• What you have to do:
Copy out the lines of the records beginning with the line that contains "You are a computer-use agent. Image" and continuing through the line that contains "tap(36, 42)", reproducing them exactly, and leave the pictures out of your answer.

(Rows of pointing data)
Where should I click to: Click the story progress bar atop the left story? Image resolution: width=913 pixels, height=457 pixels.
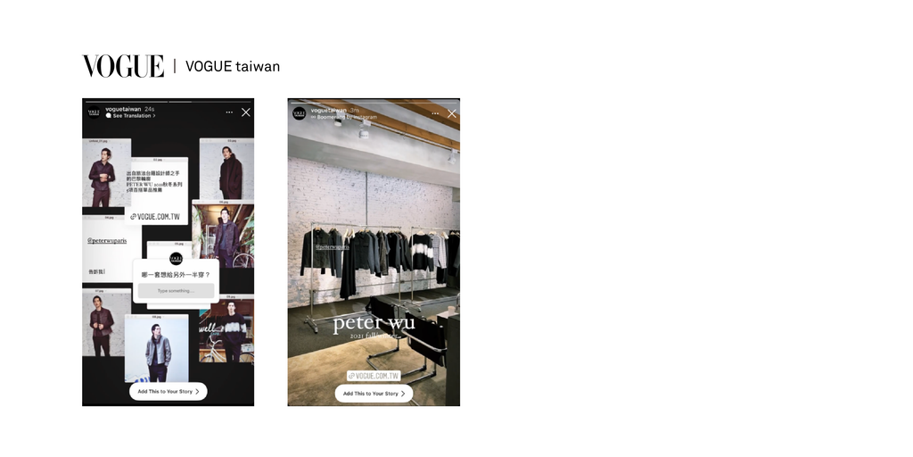(168, 102)
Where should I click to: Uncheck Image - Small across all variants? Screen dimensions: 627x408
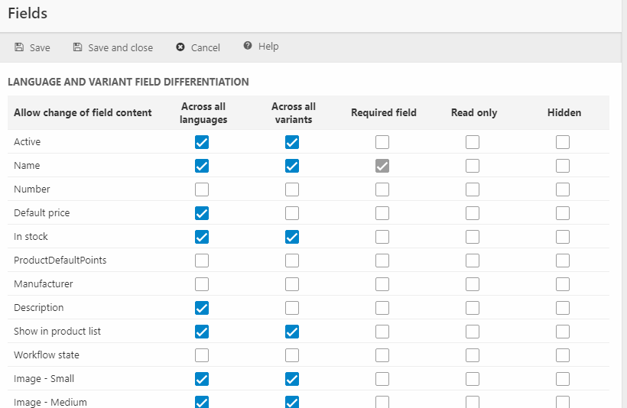292,379
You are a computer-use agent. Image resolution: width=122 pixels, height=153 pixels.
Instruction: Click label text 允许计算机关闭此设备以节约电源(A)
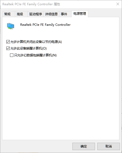tap(36, 42)
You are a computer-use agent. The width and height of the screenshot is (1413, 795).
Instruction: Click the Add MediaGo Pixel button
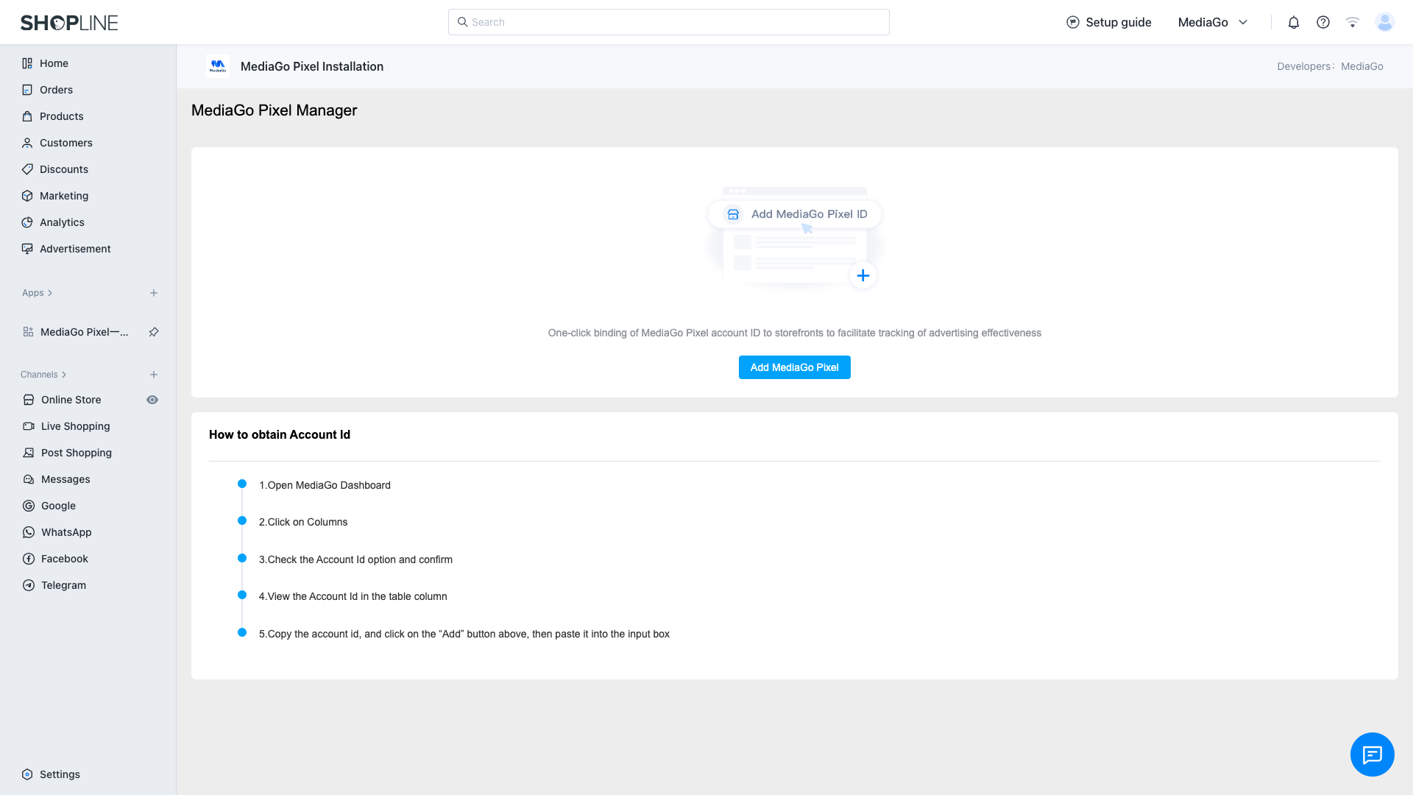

• Result for this task:
You are a computer-use agent. Image resolution: width=122 pixels, height=153 pixels.
Instruction: Click label text 允许计算机关闭此设备以节约电源(A)
tap(36, 42)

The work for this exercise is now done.